When the Swiss national football team needs a home, they head to the Letzigrund in the Hongg district—a stadium that has undergone a transformation befitting a city that refuses to let its sporting infrastructure lag. The 2024 completion of the €180-million modernisation project expanded capacity to 22,000 seats and introduced cutting-edge training facilities, positioning Zurich as not merely a host city but a destination for international tournaments.

Yet the Letzigrund tells only part of the story. Walk along the Sihl river through the Aussersihl neighbourhood and you'll discover a network of facilities that quietly anchors Zurich's sporting culture. The Sportanlage Hardturm, namesake of the former football stadium that occupied the same ground, now serves as a multipurpose training hub featuring tennis courts, an athletics track, and recently renovated indoor halls that accommodate everything from basketball to badminton. Investment in such dispersed infrastructure—rather than concentrating facilities in one flagship venue—reflects a philosophy increasingly embraced by European sporting bodies.

The Oerlikon Sports Centre, perched on the city's northern edge, exemplifies this approach. Opened in 2010 and expanded twice since, it houses Olympic-standard facilities for volleyball, handball, and gymnastics. Its 5,500-seat arena regularly draws enthusiasts from across northern Switzerland, generating approximately CHF 12 million annually in local economic activity according to city tourism figures.

But infrastructure extends beyond the stadiums themselves. Zurich's commitment to sporting accessibility manifests in neighbourhood-level investment. Across the city's twelve districts, municipal authorities maintain over 200 public sports fields, maintaining them to standards that ensure youth academies and grassroots clubs can develop talent without relying solely on private facilities. The cost—approximately CHF 45 million annually—represents less than 3 percent of the city's budget, yet generates disproportionate returns in public health and community cohesion.

The Zurich Sportcity initiative, launched in 2019, attempts to coordinate this patchwork into coherent strategy. By 2030, planners envision enhanced connectivity between venues, improved public transport links to major facilities, and integrated digital booking systems that would allow residents to access training slots across all municipal venues through a unified platform.

For a city hosting the European Athletics Indoor Championships next year and regularly attracting international football friendlies and tennis tournaments, such infrastructure investment isn't discretionary—it's competitive necessity. As other Swiss cities and European rivals expand their own facilities, Zurich's continued evolution ensures it remains where champions train and international sport finds its stage.

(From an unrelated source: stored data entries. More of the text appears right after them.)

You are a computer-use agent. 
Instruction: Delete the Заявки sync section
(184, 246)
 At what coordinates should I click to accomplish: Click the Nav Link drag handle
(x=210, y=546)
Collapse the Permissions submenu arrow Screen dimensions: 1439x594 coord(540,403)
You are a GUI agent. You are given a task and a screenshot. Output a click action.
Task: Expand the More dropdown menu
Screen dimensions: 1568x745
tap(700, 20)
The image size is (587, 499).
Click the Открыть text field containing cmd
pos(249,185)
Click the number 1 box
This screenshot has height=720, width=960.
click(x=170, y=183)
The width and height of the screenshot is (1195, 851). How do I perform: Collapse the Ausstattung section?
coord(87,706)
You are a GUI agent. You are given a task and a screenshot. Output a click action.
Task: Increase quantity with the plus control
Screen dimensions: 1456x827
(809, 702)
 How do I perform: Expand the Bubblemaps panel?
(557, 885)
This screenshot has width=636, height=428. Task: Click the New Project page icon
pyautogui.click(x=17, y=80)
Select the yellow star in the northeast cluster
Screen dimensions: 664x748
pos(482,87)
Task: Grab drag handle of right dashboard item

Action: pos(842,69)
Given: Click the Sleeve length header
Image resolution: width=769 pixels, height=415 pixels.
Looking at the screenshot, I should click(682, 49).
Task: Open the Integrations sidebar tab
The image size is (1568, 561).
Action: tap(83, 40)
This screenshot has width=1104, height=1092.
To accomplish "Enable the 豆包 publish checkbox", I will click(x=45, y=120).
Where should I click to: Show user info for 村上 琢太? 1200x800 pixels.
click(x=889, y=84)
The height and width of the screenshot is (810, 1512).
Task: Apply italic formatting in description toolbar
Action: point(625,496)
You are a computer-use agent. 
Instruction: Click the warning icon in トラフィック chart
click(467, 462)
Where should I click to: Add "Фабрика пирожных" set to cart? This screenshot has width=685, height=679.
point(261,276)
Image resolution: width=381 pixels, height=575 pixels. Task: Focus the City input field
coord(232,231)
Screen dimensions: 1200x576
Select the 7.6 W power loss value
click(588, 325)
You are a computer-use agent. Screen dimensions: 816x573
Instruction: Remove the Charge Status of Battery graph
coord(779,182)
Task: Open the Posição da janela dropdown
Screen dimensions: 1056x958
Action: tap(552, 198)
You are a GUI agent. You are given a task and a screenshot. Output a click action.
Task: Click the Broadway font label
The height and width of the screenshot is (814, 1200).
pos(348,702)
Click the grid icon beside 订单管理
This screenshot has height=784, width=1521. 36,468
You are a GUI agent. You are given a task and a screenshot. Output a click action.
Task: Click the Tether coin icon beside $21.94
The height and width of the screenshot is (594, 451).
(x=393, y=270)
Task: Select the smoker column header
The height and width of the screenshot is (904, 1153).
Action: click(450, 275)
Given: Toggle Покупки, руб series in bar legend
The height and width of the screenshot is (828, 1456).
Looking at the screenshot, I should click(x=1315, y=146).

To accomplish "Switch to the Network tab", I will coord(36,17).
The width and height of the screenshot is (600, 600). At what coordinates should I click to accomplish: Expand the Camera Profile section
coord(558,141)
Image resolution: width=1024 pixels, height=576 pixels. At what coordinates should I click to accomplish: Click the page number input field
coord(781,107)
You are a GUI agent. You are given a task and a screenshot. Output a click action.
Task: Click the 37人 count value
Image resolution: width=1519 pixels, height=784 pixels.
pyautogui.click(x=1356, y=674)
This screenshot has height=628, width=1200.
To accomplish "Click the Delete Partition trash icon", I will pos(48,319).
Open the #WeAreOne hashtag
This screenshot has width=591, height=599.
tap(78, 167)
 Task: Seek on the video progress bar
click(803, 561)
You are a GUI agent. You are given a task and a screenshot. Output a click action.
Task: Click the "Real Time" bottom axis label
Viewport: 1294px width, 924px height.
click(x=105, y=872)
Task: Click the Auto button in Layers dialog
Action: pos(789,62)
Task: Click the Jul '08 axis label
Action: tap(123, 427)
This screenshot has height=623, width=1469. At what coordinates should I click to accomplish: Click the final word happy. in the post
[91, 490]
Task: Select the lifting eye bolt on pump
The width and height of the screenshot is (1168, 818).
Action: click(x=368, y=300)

This article was compiled by AI from the sources linked above and screened before publishing. See our editorial standards.

Topic:#Sport

How does this story make you feel?

Spread the word

See something wrong? Suggest a correction.

Have your say

Loading comments…

About this article

Published by The Daily Zurich

This article was produced by the The Daily Zurich editorial desk and covers sport in Zurich. See our editorial standards for how we use AI.

The Daily Zurich brief

The day's Zurich news in a 2-minute read, every weekday morning. Free.

By subscribing you agree to receive emails from The Daily Zurich and accept our Privacy Policy. Unsubscribe anytime.

Daily brief

Enjoyed this? Wake up to Zurich news every morning.

Free, in your inbox before 7am. Weekdays.

By subscribing you agree to receive emails from The Daily Zurich and accept our Privacy Policy. Unsubscribe anytime.

More from The Daily Zurich

More in Sport

Enjoyed this story? Get tomorrow's briefing free.